#### WHAT THE EXERCISE ASKS
The lines below from the one with "Task: Open the Natural Gas row name" up to and including the one with "the Battle of" are what you should set down, exactly and without pictures.

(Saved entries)
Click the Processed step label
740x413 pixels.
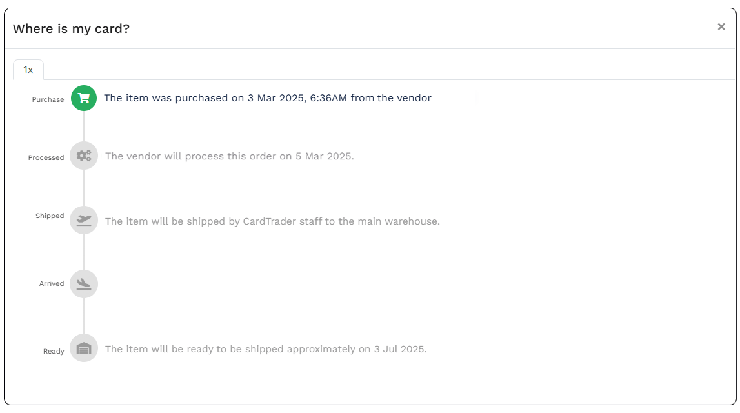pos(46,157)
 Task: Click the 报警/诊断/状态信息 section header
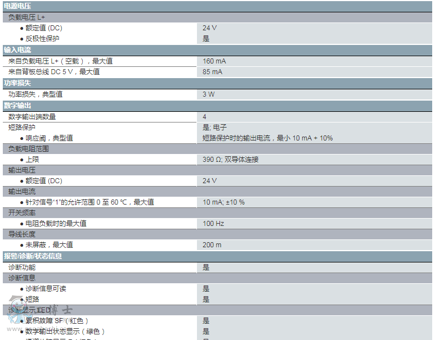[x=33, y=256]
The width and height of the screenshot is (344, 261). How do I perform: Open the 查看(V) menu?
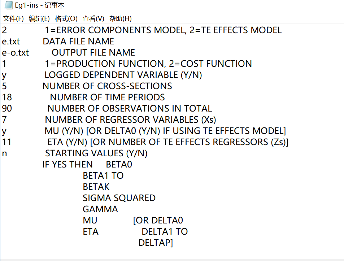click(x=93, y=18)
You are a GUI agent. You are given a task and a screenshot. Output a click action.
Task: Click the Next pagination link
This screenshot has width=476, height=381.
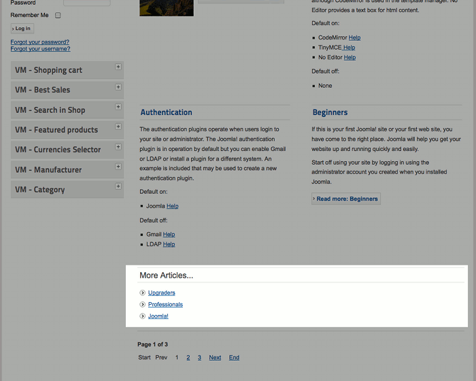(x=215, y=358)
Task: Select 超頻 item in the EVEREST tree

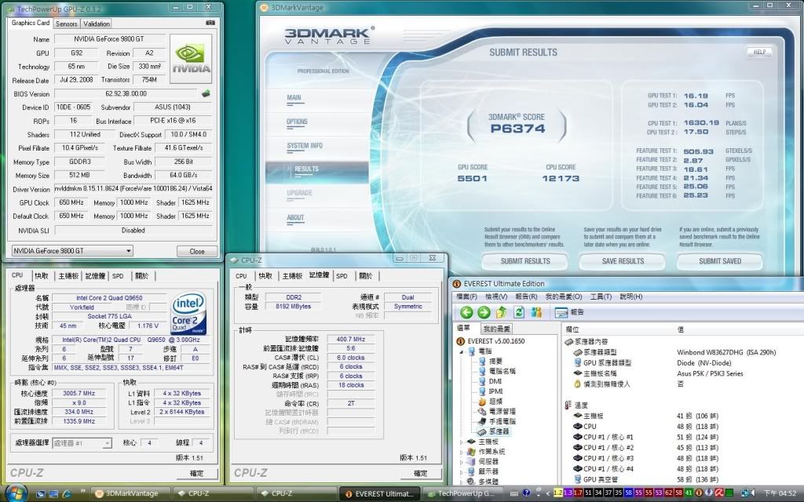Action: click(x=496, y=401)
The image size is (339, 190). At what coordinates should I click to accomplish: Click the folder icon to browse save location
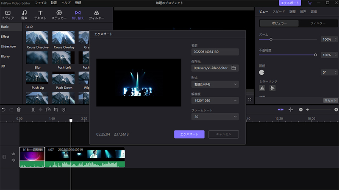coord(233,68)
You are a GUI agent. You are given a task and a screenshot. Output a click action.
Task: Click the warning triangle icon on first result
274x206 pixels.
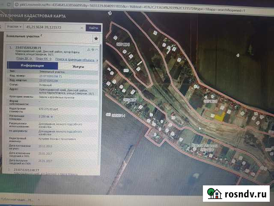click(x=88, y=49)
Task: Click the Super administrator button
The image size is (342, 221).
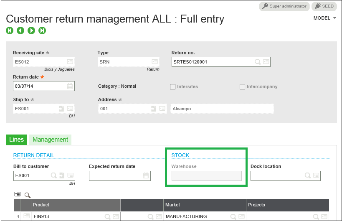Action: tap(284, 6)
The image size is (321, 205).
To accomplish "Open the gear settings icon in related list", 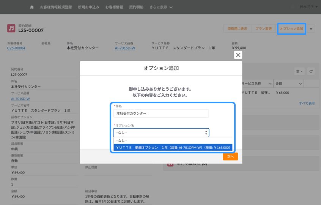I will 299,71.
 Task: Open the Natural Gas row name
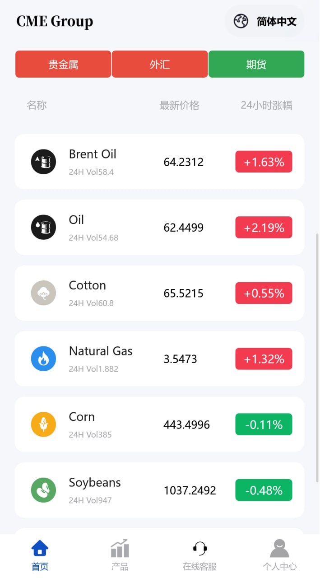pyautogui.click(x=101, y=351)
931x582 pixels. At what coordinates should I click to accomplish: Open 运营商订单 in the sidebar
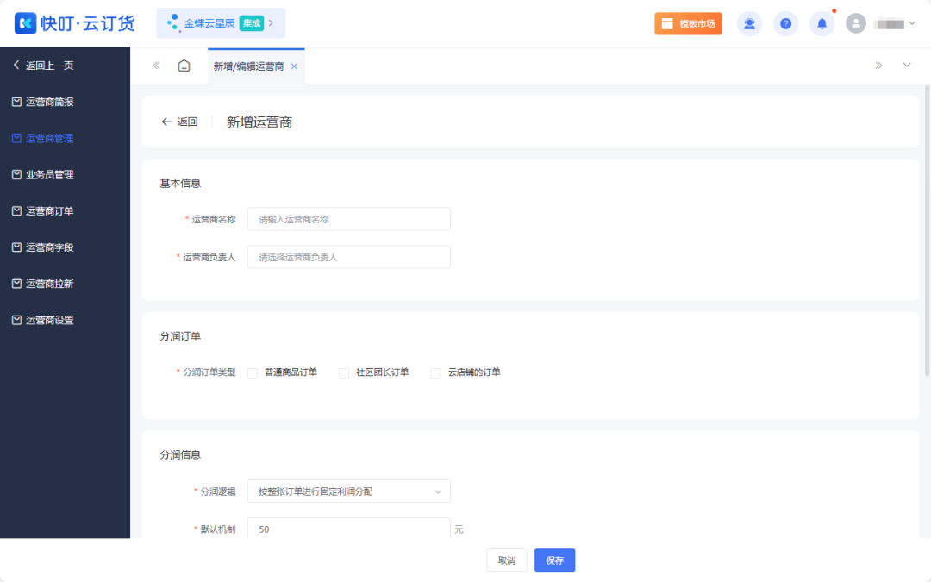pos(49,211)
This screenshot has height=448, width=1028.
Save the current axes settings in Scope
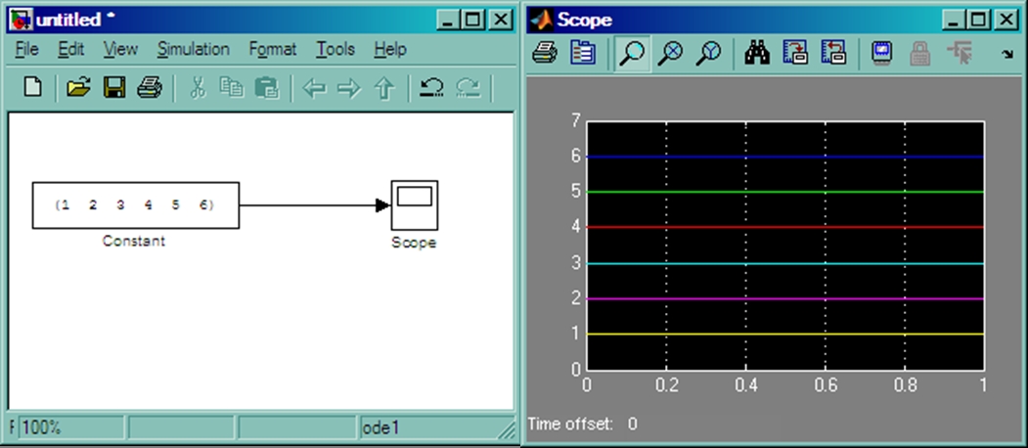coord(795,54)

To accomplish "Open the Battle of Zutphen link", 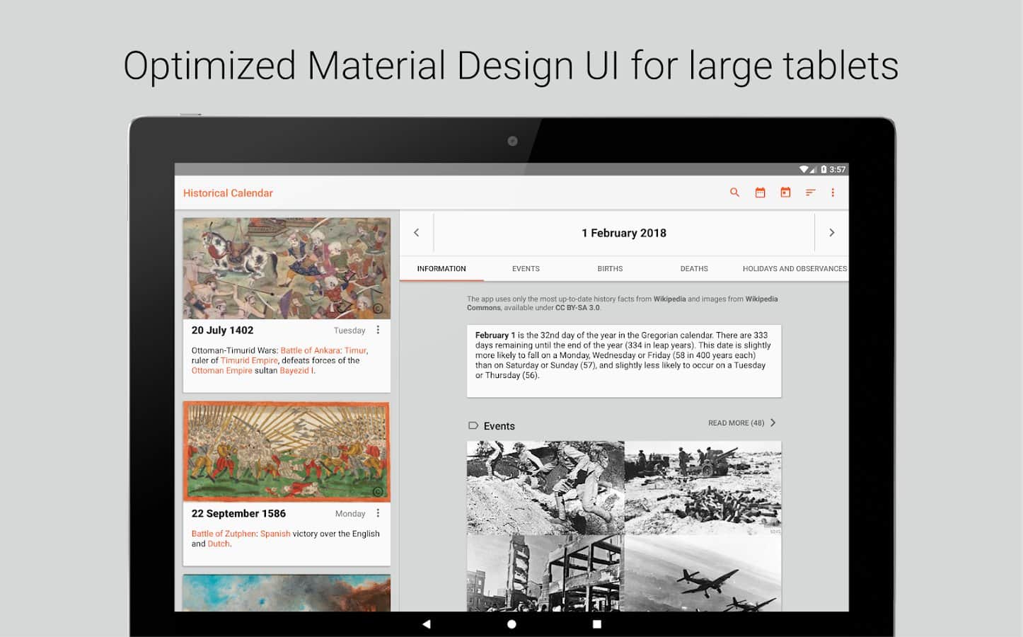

* * *

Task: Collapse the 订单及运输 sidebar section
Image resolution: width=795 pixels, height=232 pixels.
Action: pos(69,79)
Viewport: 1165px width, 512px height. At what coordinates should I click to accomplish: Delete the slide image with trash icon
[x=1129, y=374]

#### WRITTEN RESPONSE
 Task: Open the Natural Gas row name
pyautogui.click(x=101, y=351)
931x582 pixels. At what coordinates should I click to accomplish: Open 运营商订单 in the sidebar
pos(49,211)
This screenshot has height=448, width=1028.
Save the current axes settings in Scope
coord(795,54)

To accomplish "Open the Battle of Zutphen link", 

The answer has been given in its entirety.